> [Records for this exercise]:
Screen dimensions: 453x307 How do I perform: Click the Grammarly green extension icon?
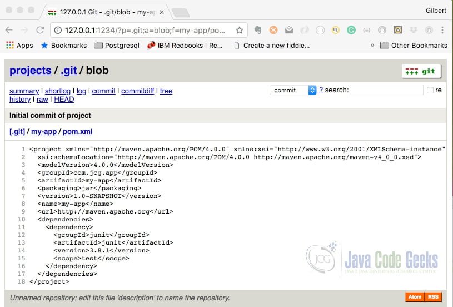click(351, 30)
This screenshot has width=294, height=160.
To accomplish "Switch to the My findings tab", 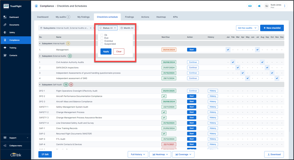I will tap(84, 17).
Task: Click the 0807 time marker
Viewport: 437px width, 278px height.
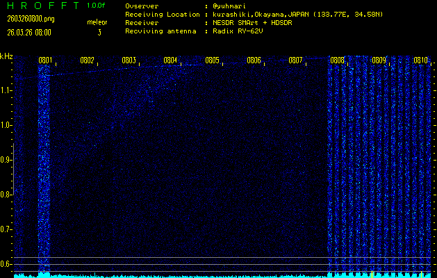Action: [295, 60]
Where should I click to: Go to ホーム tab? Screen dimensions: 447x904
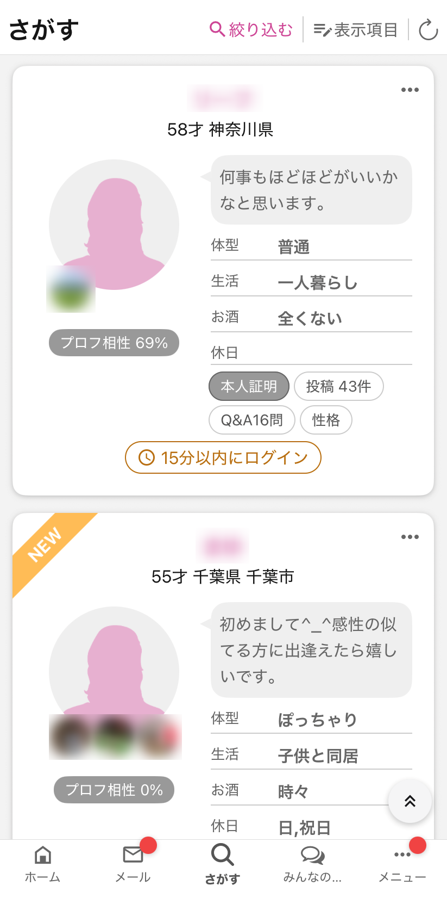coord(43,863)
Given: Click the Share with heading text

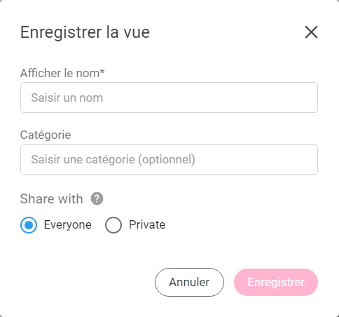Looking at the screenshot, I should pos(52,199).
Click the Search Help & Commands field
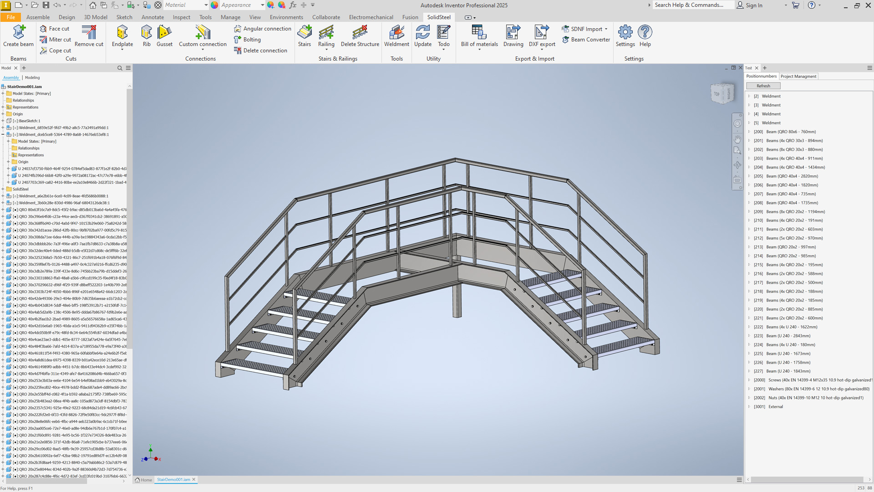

> [Direction]:
Render the items as a Markdown table with the columns "Row" and "Line", starting at the line that contains "Where should I" and running through the last line of the items, with both ends included. Give each line its own numbered row, skip blank lines, and leave the pictures out.

> [Answer to the exercise]:
| Row | Line |
|---|---|
| 1 | Where should I click to: Go to ホーム tab? Screen dimensions: 447x904 |
| 2 | coord(43,863) |
| 3 | Given: Click the Share with heading text |
| 4 | Looking at the screenshot, I should pos(52,199). |
| 5 | Click the Search Help & Commands field |